Professor Swisher noted the following:
"The danger with the anticoncurrent causation clause is that it could in theory tempt an insurer to take it to an unreasonable extreme, which in turn could cause a court to overreact and construe the clause too narrowly, creating an undesirable precedent."2
From my viewpoint, the clause invites many insurers to find the smallest and least proximate of causes to deny claims. In the field, it invites them to find these alleged excluded causes, to argue for lower compromise and payment of claims.
Last week, I sent the article to all Merlin Law Group attorneys because Professor Swisher also suggested six ways policyholders could legally avoid the harsh result of anti-concurrent causation clauses. He made six recommendations that policyholders should use to defend against the anti-concurrent causation clauses:
1. Unambiguous anti-concurrent causation language must appear within the insurance policy itself Otherwise, a default efficient or dominant proximate cause interpretive rule should be applied.
2. Even if the anti-concurrent causation language is clear and unambiguous, the insurer may be held to have waived it or be estopped to deny it.
3. Some courts, applying a functionalistic reasonable expectations interpretive approach, rather than a formalistic plain meaning contractual approach, may declare that anti-concurrent causation clauses found in property insurance policies are invalid and unconscionable based on public policy grounds.

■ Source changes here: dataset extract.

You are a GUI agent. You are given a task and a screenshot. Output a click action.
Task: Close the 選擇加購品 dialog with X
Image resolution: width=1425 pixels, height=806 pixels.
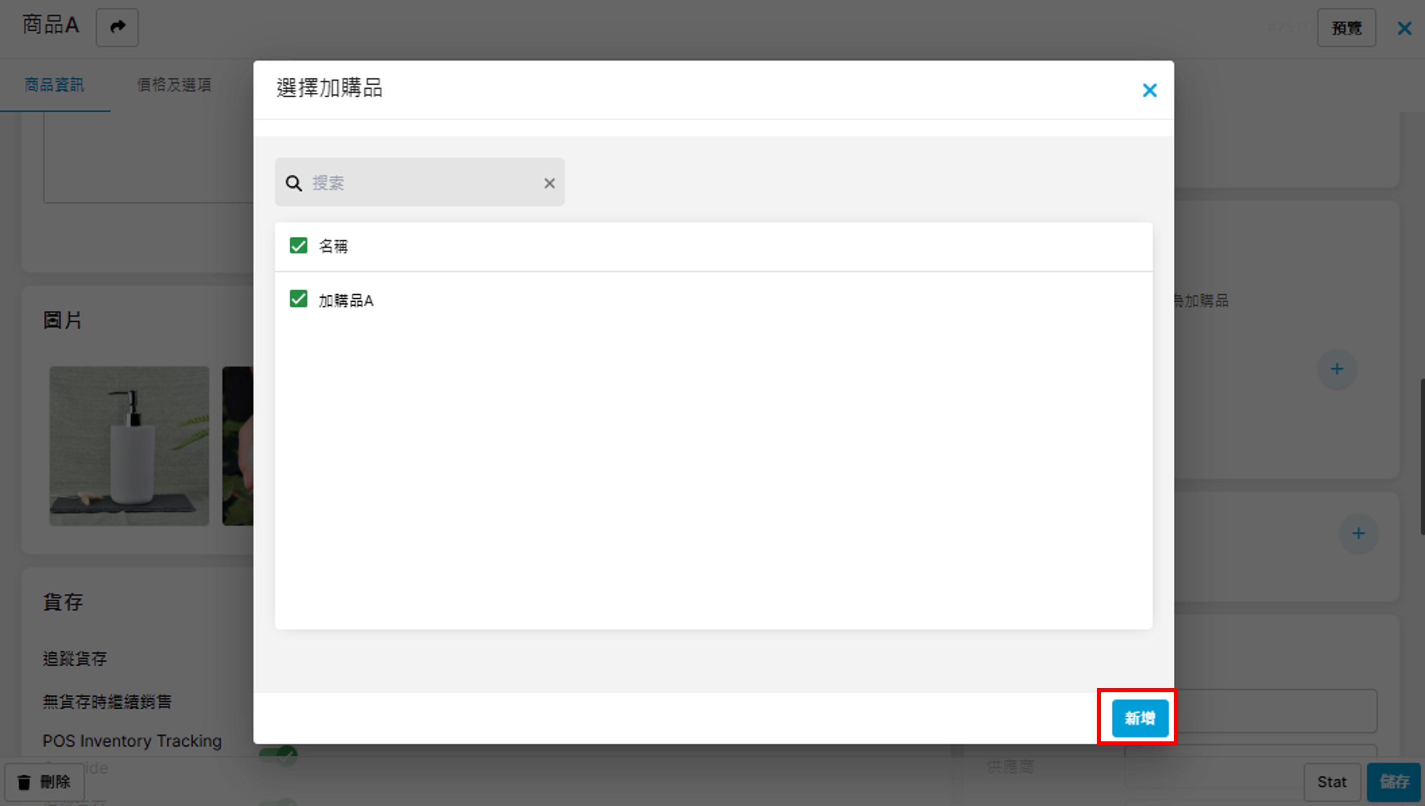pos(1149,90)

4. If a state has enacted a statute recognizing that the efficient or dominant proximate cause doctrine is applicable to insurance concurrent causation issues, the statute will prevail over any anti-concurrent causation clause language appearing in the policy.
5. Even in the absence of a state statute mandating an efficient or dominant proximate cause approach to concurrent causation disputes, a state court could still apply an efficient proximate cause doctrine if the anti-concurrent clause language excluded certain perils, no matter how insignificant those perils may have been to the loss.
6. The burden of proof on an insurer to uphold any exclusion under its anti-concurrent causation clause language in a property insurance policy should at least be as onerous as the burden of proof on a policyholder to prove coverage under the policy.
Insurance coverage interpretation is hard work. You have to commit yourself to becoming a great drudge of policy language that is full of exceptions, subparagraphs, and words which are often without definition. This article is a "must read" to better understand the context of these clauses and the historical place they hold in insurance contract law. For those representing policyholders, it can do you no harm and may help you and your client from another catastrophe—a finding of no coverage.
1 Peter Nash Swisher, "Why Won’t My Homeowners Insurance Cover My Loss?": Reassessing Property Insurance Concurrent Causation Coverage Disputes, 88 Tul. L. Rev. 515 (2014).
2 James A. Knox, Jr., Causation, The Flood Exclusion, and Katrina, 41 Tort Trial & Ins. Prac. L.J. 901, 925-26 (2006).